Again, many universities seek national and international reputations.  But if their market is decreasing, and if this market is increasingly staying at home, many will need to review their recruiting policies.  The number of higher education institutions has increased so that most potential students are within commuting distance of a university.  Here is an opportunity for all universities genuinely to serve their local communities, by recruiting the majority of their students locally (of course, some do already).  (The Cabinet Office paper noted above even recommended ‘fee free’ tuition for local students - but this is pretty unlikely now!)
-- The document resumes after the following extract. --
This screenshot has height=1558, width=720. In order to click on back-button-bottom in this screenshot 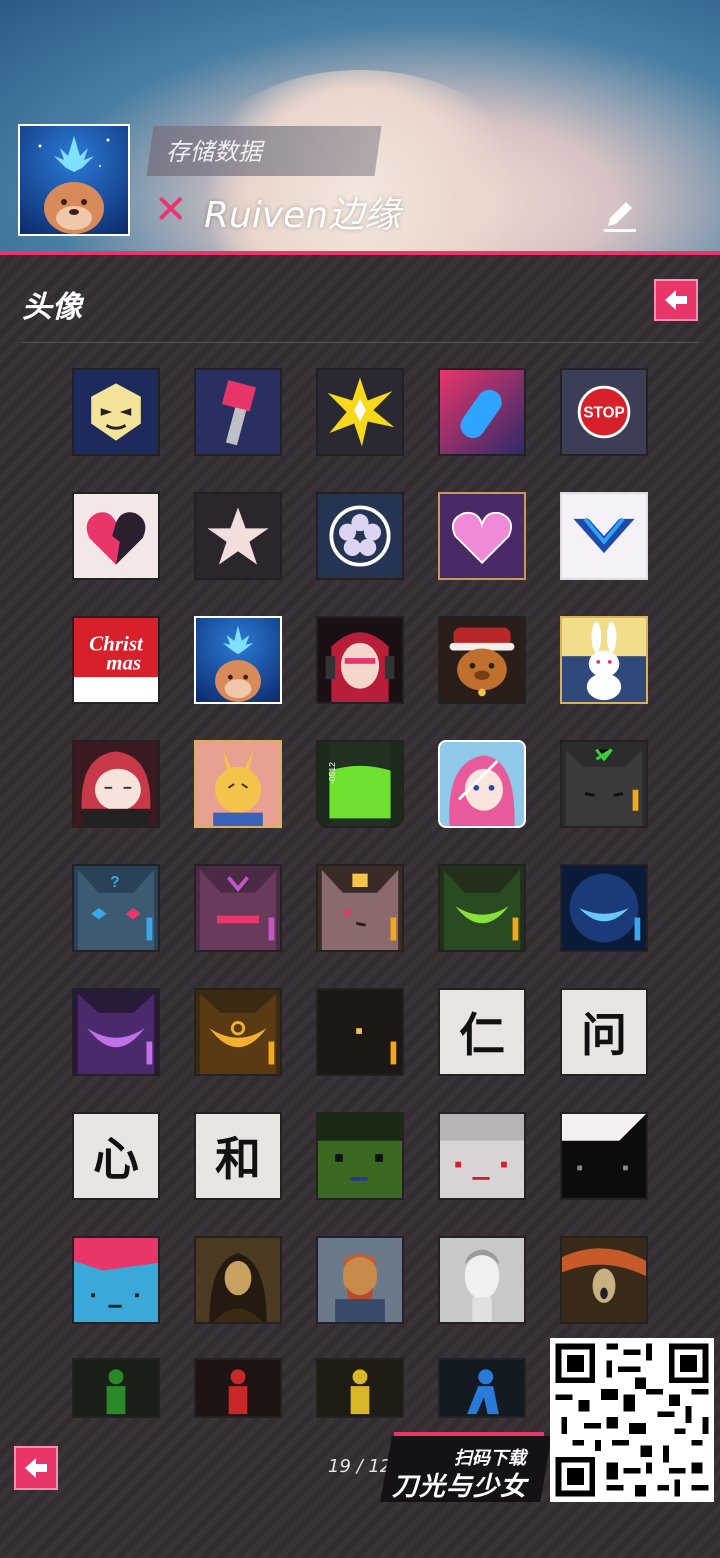, I will do `click(36, 1468)`.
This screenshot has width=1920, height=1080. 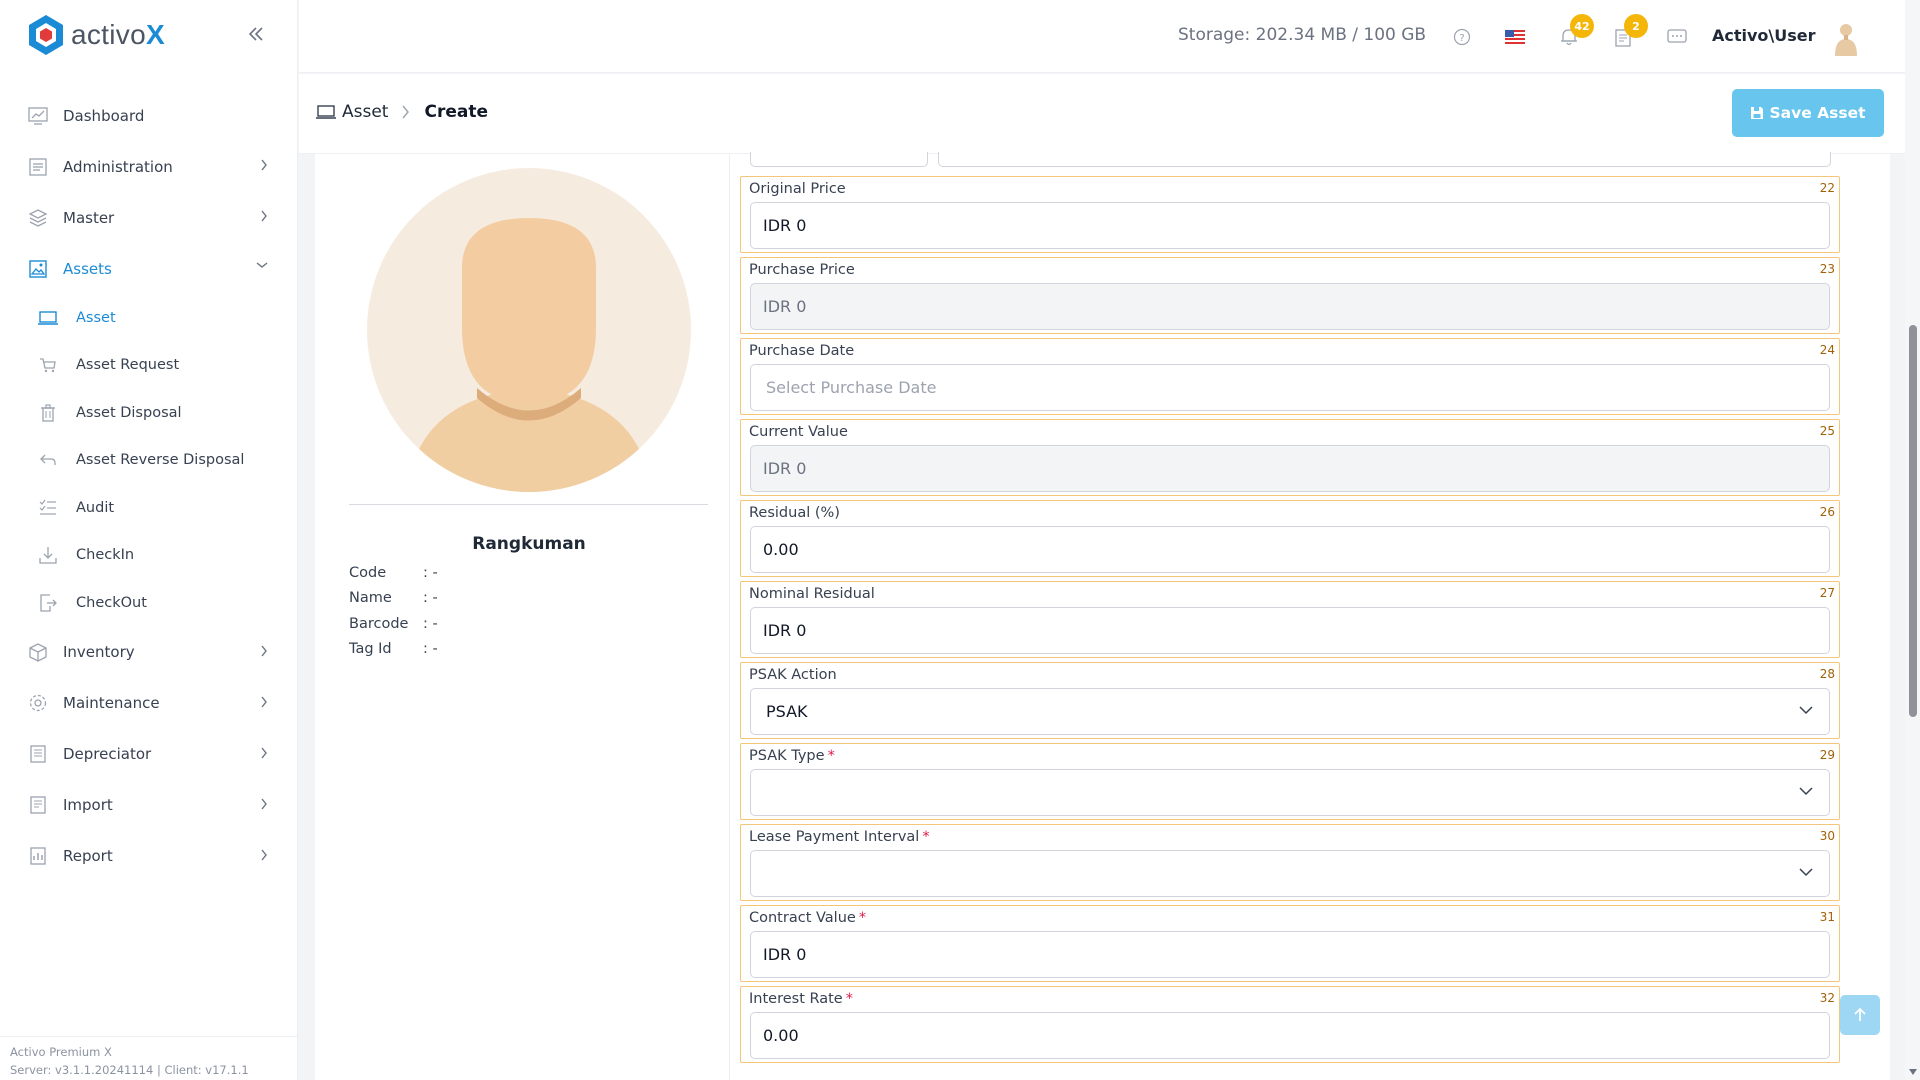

Of course, there will always be a need for some students to go away to university, due simply to distance, or in order to access specialised courses.  So there will always be a need for student housing.  But students could provide this themselves.  Indeed, a report commissioned by NUS in 2004, A Co-operative Future for Student Housing, in fact recommends the development of student co-operative housing.  It’s done already in the USA, Canada and Australia, and it has numerous advantages - students’ rents will be retained and recycled by their unions (and not lost to investors); pressure on the existing housing stock will be relieved; and co-operative community spirit will be promoted.

The future of student housing will be viewed with as much interest by local communities as by students themselves.

Note: Dr. Tyler is Co-ordinator of the National HMO Lobby, a national association of local community associations concerned about the impact on their communitiues of concentrations of houses in multiple occupation.